Figure 11.

The proposed roles of DPW2 in anther cuticle and pollen wall development. In tapetal cells, fatty acids are synthesized de novo in plastids from acetyl-CoA to a maximum of C16 and C18 in length, followed by esterification to long-chain acyl carrier proteins (ACPs). Then the product is either reduced by DPW to fatty alcohols or further hydrolyzed by Acyl-ACP thioesterases (FATA and FATB) to release the free fatty acids and exported from the plastid to the cytoplasm, where they are modified via thioesterase and CYP450 hydroxylase. The resulting hydroxylated fatty acids are either used directly as the precursors for anther cutin and pollen sporopollenin or cross linked with aromatic acids generated from phenylpropanoid pathway by DPW2 to produce various precursors to be transported by ABCG (such as OsABCG15 and OsABCG26) or lipid transport proteins (LTP, such as OsC6).
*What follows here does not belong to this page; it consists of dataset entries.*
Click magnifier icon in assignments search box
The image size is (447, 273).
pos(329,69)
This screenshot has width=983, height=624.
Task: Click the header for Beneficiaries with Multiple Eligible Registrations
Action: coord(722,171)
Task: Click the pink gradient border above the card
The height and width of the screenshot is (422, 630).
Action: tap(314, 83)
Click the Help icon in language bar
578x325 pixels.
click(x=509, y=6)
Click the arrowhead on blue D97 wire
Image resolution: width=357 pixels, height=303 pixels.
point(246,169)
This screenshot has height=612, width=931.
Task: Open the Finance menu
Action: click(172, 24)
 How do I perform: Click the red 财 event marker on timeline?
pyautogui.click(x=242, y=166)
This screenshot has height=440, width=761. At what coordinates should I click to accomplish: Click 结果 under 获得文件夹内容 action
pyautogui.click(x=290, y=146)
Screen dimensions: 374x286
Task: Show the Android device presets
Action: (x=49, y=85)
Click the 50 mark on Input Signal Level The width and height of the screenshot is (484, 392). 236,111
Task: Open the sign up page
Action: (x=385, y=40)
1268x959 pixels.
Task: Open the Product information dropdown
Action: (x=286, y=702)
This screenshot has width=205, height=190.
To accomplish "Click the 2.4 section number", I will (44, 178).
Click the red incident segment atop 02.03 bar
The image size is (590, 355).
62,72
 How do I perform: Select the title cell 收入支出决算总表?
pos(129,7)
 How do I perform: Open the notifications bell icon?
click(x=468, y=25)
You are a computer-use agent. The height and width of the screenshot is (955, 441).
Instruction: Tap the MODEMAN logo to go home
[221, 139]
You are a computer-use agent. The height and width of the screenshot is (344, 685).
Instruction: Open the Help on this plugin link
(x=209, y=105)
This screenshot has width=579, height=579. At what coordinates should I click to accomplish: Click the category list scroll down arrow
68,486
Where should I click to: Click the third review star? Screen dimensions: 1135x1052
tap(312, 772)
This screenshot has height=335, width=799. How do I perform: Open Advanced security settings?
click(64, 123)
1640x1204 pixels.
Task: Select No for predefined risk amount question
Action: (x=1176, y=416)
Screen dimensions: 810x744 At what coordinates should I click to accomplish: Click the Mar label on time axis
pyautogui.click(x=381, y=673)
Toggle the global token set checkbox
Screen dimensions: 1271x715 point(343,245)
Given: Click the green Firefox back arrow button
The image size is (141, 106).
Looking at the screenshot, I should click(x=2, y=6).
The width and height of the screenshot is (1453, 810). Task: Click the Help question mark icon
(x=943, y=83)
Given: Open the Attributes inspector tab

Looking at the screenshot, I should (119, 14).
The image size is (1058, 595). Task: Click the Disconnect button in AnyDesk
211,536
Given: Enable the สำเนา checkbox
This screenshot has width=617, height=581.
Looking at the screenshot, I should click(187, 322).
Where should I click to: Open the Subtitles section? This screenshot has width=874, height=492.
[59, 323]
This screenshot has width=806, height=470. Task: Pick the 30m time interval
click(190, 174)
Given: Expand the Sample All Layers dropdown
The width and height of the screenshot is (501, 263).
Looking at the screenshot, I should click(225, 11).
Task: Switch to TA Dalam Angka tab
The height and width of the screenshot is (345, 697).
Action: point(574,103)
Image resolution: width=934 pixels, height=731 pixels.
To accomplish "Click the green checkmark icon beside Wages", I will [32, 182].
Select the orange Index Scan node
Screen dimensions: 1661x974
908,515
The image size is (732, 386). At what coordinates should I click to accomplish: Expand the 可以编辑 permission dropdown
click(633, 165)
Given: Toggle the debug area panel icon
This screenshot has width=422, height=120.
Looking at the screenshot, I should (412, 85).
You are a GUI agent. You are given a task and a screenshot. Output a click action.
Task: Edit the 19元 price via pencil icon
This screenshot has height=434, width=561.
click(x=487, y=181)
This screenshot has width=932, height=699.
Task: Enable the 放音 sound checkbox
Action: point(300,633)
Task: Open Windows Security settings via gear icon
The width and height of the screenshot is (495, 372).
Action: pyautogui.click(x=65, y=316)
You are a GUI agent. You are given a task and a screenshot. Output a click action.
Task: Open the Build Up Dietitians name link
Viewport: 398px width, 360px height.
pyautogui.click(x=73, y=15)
DPW2 may also cross link aromatic acids with polysaccharides for pollen intine biosynthesis. 4CL, 4-Coumarate:CoA ligase; ACOS-like, acyl-CoA synthase-like; C3H, coumaric acid 3-hydroxylase; C4H, cinnamate 4-hydroxylase; CYP704B2, cytochrome P450 of 704B2; DPW, defective pollen wall; FATA/FATB, fatty acyl thioesterase A (B); PAL, Phe ammonia-lyase; PKSA/PKSB, polyketide synthase a/polyketide synthase b; SHT1, spermidine hydroxycinnamoyl transferase 1; Ba, bacula; F, foot layer; PC, pollen coat; Te, tectum.